The application can access the User instance for the current user by calling the users.get_current_user() function.

from google.appengine.api import users

user = users.get_current_user()
if not user:
  # The user is not signed in.
else:
  print "Hello, %s!" % user.nickname()

A User instance can be also constructed from an email address.

user = users.User("Albert.Johnson@example.com")

If the User constructor is called with an email address that does not correspond with a valid Google account, the object will be created but it will not correspond with a real Google account. This will be the case even if someone creates a Google account with the given email address after the object is stored. A User value with an email address that does not represent a Google account at the time it is created will never match a User value that represents a real user.

When running under the development web server, all User objects are assumed to represent valid Google accounts when stored in the (simulated) datastore.

Using User Values With the Datastore

User instances can be datastore property values.

class UserPrefs(db.Model):
  user = db.UserProperty()

user = users.get_current_user()
if user:
  q = db.GqlQuery("SELECT * FROM UserPrefs WHERE user = :1", user)
  userprefs = q.get()

Note: At this time, the users API does not provide permanent unique identifiers for Google Accounts.

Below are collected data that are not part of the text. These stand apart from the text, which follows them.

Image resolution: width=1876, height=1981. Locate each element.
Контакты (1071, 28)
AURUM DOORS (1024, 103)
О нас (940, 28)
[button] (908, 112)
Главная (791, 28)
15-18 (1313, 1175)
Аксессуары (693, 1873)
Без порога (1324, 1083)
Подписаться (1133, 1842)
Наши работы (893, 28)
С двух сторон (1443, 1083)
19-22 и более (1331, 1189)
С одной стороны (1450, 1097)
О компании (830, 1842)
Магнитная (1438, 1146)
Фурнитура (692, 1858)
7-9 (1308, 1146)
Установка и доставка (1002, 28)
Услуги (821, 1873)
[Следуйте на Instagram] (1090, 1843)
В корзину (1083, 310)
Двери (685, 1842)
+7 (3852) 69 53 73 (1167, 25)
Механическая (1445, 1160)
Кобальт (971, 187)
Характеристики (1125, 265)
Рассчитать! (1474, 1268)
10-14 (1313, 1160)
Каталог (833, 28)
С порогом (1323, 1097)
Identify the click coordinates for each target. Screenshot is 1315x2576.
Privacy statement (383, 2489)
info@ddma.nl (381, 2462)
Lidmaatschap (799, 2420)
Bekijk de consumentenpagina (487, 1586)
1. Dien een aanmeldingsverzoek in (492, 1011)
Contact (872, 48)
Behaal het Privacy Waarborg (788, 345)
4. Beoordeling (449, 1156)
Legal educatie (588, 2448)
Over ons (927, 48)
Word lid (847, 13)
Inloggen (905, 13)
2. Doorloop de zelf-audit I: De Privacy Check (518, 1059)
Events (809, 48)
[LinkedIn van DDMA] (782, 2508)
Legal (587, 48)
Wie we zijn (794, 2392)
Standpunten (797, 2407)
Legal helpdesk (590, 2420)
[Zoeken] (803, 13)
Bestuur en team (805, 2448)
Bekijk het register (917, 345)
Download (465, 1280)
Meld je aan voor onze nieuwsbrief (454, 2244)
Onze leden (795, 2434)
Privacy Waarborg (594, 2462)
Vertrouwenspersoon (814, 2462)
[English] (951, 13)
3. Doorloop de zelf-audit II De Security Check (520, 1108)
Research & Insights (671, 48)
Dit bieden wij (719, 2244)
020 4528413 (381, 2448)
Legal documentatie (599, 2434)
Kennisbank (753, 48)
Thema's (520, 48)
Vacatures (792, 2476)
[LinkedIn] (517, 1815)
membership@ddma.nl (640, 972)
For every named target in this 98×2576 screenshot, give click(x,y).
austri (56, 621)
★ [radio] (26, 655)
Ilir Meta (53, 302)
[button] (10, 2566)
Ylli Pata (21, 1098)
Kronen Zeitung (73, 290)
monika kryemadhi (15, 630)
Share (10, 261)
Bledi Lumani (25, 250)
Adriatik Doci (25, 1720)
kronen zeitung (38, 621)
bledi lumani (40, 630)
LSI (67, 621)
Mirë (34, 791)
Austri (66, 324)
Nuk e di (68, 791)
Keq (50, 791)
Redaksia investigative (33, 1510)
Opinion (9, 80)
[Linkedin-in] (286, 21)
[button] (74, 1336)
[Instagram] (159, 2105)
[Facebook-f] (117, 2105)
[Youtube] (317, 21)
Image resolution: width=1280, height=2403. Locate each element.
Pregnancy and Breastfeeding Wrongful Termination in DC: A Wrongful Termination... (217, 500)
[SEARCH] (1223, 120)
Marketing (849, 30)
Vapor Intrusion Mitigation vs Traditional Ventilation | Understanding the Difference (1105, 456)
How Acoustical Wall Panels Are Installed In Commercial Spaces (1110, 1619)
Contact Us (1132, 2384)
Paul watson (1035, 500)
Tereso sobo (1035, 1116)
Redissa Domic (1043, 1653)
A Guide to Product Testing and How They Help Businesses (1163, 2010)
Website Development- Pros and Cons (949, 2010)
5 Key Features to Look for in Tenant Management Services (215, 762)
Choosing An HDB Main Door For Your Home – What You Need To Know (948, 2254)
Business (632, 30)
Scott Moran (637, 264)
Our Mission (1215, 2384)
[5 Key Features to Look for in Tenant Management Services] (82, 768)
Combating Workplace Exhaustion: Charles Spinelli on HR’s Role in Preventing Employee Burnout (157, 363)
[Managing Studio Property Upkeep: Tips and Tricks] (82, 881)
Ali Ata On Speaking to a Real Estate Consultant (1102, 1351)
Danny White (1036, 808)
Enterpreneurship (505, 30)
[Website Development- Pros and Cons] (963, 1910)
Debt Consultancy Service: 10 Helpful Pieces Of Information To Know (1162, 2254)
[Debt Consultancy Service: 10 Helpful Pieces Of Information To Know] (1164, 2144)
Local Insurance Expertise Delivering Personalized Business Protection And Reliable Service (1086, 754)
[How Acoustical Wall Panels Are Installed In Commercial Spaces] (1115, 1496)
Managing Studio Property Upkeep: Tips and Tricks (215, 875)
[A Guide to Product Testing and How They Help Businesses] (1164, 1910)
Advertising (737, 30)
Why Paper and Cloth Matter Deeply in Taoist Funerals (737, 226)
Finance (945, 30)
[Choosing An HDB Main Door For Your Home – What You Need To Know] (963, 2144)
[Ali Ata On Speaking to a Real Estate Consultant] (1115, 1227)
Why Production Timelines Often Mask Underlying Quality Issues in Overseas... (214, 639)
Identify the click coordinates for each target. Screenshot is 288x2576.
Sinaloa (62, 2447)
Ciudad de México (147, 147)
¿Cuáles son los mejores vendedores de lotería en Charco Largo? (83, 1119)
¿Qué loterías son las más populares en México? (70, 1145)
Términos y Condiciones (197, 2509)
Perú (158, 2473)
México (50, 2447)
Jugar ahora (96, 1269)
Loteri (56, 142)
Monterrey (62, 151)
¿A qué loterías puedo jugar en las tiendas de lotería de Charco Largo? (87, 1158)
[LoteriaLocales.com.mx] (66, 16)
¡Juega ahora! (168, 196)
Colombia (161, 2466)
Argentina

While an email address is unique to an account at a given moment, the user can change the email address for the account at any time. Changes to email addresses are not propagated to datastore User values automatically. Unique user IDs and email address change propagation may be implemented in a future release. Until either of these features is implemented, there is no good way to associate the current user with the user's preferences data after an email address change.

Avoid using the user's email address in a datastore entity key name. If your application stores user preferences data, consider using a User property and a query to retrieve the data. This technique will automatically work with email address changes after the propagation feature is implemented. It does not prevent the accidental creation of multiple preferences objects (which would require a calculable key name and a transaction), but the query will always return the correct result due to ordering.